Still, Gil has not played in either of the two games — a 0-0 draw against Nashville on Aug. 4, and Sunday’s win over Philadelphia — since the report first emerged. Asked about the injury following the Union matchup, Arena remained vague in his description.

“He has a muscle tissue injury,” Arena told Revolution reporter Sam Minton. “However you want to define it. The timeline remains to be seen.”


Arena answered a follow-up question by noting that Gil is “not having surgery as far as I know.”

The extent of the playmaker’s injury, and the duration of his absence, will have enormous implications for the rest of New England’s season.

Transfer speculation has come to New England.

The profile of MLS has raised in the eyes of European scouts over the last few years, with success stories like Alphonso Davies at Bayern Munich and Weston McKennie (now a regular midfielder for Juventus).

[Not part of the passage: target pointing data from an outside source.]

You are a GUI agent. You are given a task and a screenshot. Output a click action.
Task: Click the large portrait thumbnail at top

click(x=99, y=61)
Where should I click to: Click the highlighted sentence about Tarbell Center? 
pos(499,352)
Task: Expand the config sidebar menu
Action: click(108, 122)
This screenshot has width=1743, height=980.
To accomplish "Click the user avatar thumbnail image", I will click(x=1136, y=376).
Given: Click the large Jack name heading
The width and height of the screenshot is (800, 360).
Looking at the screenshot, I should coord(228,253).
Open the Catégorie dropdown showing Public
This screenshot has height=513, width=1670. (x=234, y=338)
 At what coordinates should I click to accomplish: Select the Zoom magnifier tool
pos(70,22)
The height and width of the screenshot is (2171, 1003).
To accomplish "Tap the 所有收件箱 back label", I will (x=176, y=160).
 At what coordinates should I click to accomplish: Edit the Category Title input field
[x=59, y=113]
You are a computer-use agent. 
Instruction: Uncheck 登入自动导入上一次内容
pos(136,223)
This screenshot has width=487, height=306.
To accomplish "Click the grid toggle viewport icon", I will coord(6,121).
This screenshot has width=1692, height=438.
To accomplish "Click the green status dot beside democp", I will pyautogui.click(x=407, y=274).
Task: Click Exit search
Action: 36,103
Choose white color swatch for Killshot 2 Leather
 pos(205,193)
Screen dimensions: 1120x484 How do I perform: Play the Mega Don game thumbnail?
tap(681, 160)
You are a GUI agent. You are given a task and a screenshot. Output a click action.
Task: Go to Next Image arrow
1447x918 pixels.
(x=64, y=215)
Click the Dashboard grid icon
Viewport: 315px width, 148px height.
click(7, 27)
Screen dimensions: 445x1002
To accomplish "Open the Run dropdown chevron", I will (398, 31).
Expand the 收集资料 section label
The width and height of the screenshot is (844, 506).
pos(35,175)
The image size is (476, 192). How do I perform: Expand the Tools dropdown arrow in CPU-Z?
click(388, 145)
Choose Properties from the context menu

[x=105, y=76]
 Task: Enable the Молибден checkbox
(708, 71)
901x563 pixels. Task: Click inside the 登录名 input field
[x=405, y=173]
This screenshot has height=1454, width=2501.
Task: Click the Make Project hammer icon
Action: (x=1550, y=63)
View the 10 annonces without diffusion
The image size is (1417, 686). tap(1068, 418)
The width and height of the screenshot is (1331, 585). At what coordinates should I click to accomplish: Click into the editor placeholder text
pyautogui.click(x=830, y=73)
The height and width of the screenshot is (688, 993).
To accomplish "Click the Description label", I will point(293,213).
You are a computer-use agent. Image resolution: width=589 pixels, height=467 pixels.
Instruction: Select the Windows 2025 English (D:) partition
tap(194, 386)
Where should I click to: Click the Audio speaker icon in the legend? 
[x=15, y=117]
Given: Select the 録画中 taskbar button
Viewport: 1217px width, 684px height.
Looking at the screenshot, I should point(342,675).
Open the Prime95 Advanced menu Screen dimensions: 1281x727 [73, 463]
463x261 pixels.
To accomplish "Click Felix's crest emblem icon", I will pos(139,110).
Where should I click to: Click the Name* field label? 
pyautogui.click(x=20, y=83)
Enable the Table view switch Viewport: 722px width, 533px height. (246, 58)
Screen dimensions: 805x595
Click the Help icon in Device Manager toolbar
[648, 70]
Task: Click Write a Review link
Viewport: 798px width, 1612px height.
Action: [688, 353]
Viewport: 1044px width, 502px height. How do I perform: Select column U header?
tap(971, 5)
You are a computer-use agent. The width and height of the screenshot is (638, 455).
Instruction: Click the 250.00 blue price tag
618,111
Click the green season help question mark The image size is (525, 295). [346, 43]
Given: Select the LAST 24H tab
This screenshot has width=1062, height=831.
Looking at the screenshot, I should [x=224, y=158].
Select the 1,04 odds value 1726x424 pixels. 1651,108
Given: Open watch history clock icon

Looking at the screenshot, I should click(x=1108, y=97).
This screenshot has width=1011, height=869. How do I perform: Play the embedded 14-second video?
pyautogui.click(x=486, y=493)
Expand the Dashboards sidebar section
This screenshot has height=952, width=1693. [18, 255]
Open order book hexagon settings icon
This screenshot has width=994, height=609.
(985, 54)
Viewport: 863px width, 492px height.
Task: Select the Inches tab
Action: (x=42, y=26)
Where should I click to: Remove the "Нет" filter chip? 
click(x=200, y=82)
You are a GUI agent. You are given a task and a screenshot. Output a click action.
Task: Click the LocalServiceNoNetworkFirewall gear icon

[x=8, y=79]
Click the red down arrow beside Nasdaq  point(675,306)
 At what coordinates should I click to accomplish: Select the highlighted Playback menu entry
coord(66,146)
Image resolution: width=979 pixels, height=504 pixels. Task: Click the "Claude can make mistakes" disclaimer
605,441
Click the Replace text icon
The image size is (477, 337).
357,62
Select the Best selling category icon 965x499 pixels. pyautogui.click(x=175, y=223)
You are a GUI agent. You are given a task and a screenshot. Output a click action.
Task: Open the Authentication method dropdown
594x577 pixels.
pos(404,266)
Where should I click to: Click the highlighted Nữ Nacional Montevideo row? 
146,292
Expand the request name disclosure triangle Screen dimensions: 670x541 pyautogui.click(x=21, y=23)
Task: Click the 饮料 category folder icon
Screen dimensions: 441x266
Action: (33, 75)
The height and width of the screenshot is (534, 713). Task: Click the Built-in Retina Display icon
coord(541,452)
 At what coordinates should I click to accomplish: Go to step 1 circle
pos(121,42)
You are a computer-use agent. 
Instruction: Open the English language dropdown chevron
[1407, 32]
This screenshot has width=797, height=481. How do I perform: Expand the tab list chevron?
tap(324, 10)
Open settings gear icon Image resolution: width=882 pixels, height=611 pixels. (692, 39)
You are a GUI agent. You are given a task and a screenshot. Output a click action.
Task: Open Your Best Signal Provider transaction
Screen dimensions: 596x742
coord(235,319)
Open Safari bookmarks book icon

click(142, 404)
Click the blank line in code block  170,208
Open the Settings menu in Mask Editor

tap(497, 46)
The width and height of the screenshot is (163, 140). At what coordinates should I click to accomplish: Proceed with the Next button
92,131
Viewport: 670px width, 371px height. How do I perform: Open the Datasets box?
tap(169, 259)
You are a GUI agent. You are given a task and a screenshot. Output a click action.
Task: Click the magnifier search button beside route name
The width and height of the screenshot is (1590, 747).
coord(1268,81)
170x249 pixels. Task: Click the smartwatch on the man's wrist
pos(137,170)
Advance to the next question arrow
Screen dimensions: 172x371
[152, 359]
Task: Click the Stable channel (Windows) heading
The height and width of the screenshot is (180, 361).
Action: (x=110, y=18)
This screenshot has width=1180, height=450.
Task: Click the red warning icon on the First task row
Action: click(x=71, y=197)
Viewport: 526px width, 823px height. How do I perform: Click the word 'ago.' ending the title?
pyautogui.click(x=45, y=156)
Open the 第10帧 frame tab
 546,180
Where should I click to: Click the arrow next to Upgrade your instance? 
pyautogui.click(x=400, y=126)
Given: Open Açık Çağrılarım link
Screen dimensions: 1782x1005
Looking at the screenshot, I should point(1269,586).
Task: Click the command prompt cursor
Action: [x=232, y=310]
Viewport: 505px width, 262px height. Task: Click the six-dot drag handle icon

In 2021, it appears that serious attention is finally being paid to New England players.

Most prominently is Buchanan, the 22-year-old Canadian winger. After being named in the Gold Cup’s Best XI (and winning the tournament’s Best Young Player Award), overseas interest in him seems to have escalated.

According to MLS reporter Tom Bogert, the Revolution agreed in principle with Belgian team Club Brugge to a transfer worth $7 million. The deal is not done, however, as terms have yet to be completed. Two German Bundesliga teams are also still interested in Buchanan, as Bogert explained.


Asked a day later about the report, Arena simply said that “when we have any news of that, we will make sure that the press is the first to know.”

“Why MLS puts out these stories, I don’t know,” Arena added. “But we will update everyone if there are going to be any moves. And if we finalize a move, we’ll let you know, and you’ll get accurate information.”

The other Revolution player currently involved in transfer rumors is left back DeJuan Jones. The 24-year-old, who New England selected 11th overall in the 2019 MLS SuperDraft (two spots behind when the team picked Buchanan) is reportedly on the radar of Belgian, German, and Greek teams, per SB Nation soccer reporter Ives Galarcep.


Obviously, Arena will have to balance his team’s clear intentions to compete for MLS Cup in 2021 with the long-term goals of younger players who have aspirations to play in Europe.

In this regard, one potential example of what might happen is the case of Brendan Aaronson, older brother of Philadelphia’s teenage goalscorer from Sunday. When the Union struck a deal for him to transfer to Red Bull Salzburg in Austria in the fall of 2020, the agreement allowed for him to remain in Philadelphia for the remainder of the MLS season, leaving for his new team afterward. This might be how New England handles a potential deal, whether for Buchanan or anyone else, as Arena appeared to suggest when asked about transfer rumors in July.


“We don’t expect to transfer any of our players out in 2021,” Arena replied. Yet if New England — fielding a talented cast of younger players — continues to excel in the 2021 season, that statement might be tested.